De certa forma, parece-me, que estas personagens vagueiam numa espécie de purgatório, entre duas coisas, que até pode ser o Inferno e o Paraíso.
Mas essa é excatamente a ideia. É o purgatório. Isto para não lhe chamar inferno.
Eu acho que só a Raquel, que é a personagem da Cleia, pode almejar a qualquer coisa. As outras acho que já não almejam a nada… (risos). E a miúda, mas ela acordou já no purgatório.
A ideia do Instagram, como espelho da nossa alma. Se calhar um elemento que faz, naturalmente, parte deste e de muitas histórias hoje em dia.
Sim, absolutamente. É o que eu digo: a verdade é individual. Aquela mãe, aquela Piedade, acha que foi uma mãe exemplar. Fez tudo o que esta certo. Segundo ela (risos). Tem a verdade dela. Mas choca com a verdade dos outros. E não tem muito a ver com a realidade.
Para ti, falar da Rita Blanco é falar do teu cinema. Tal como, mais recentemente, a Anabela Ribeiro. E com todo o potencial que elas têm. Ainda assim, gostam de ser dirigidas?
As actrizes nunca deixam de ser elas próprias. Elas têm é treino para se adaptar às circunstâncias. Mas nunca deixam de ser elas próprias. Para depois se poderem transformar. Elas transformam-se em personagens tornando-se em si próprias. Não há outra maneira. Pare serem verdadeiras. Mas podem fingir. Elas têm a responsabilidade de construir a integridade das suas personagens.
Os ensaios continuam a ser o espaço de trabalho e revelação…
Sim, de onde saem muitas coisas. Depois, ao haver um argumento, em que as falas foram todas escritas, são todas improvisadas e transformam-se em outra coisa. Mas saiu tudo delas. O que é interessa não é que elas cheguem a uma verdade; o que interessa é que criem a verdade delas. Depois eu posso manipular essa verdade e fazer diferentes representações dessa verdade, como me apetecer.

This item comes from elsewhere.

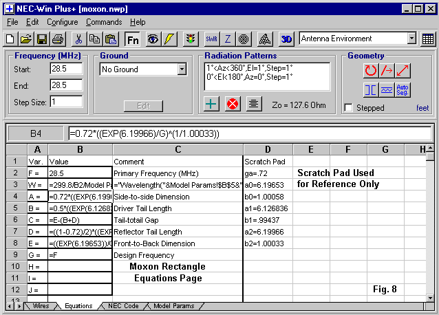This screenshot has width=439, height=315.
Task: Click the Step Size input field
Action: 66,102
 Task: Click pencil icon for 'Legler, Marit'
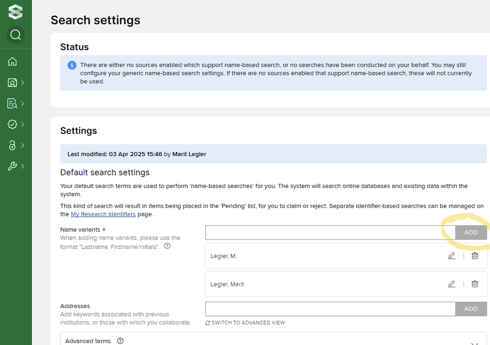(x=451, y=284)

Das actrizes não das personagens.
Das actrizes, não das personagens. É a verdade delas enquanto interpretação daquelas personagens.

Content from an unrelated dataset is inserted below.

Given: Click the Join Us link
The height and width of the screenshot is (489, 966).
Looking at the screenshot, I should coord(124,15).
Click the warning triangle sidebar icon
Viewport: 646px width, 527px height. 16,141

Vais estar em Berlim em competição, nas suas secções mais importantes. Como avalias esse posicionamento? Apesar de serem dois filmes que formam um só, não deixam de ser diferentes. E até justificam a programação dentro de outra secção. Concordas com essa visão?
Eu acho que eles estão no sítio certo. Acho que estão absolutamente no sítio certo. O Mal Viver está muito bem na competição. E o Viver Mal está certíssimo no Encounters. Porque o Viver Mal é uma derivação. O Mal Viver é o core, digamos assim. A origem.

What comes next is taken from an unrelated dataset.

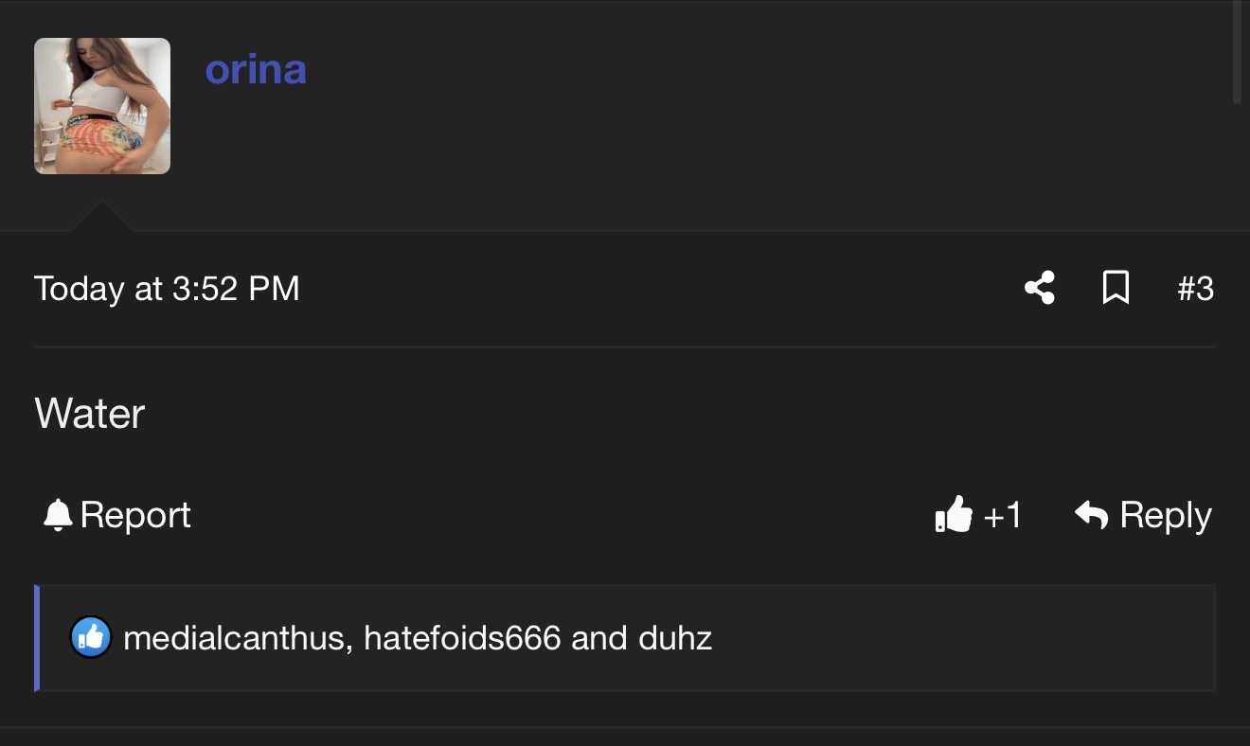The image size is (1250, 746).
Task: Click the reply arrow icon
Action: coord(1092,515)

E é nesse existir como peça umbilicalmente ligada que lhe dá essa justeza.
Como foi que se partiu para a realização com essa …
É aquela coisa chamada série de televisão. Quando estávamos a filmar haviam planos do filme, planos do outro filme. Cenas que repetíamos. Houve um grande trabalho dos assistentes de realização que exigi. Quase como um trabalho de relojoaria, para criar essa sincronização dos momentos dos planos. Uma outra coisa, que foi uma exigência a mim próprio, é que não há planos repetidos no Mal Viver e Viver Mal. Haverá um ou dois, mas em tempos diferentes do plano.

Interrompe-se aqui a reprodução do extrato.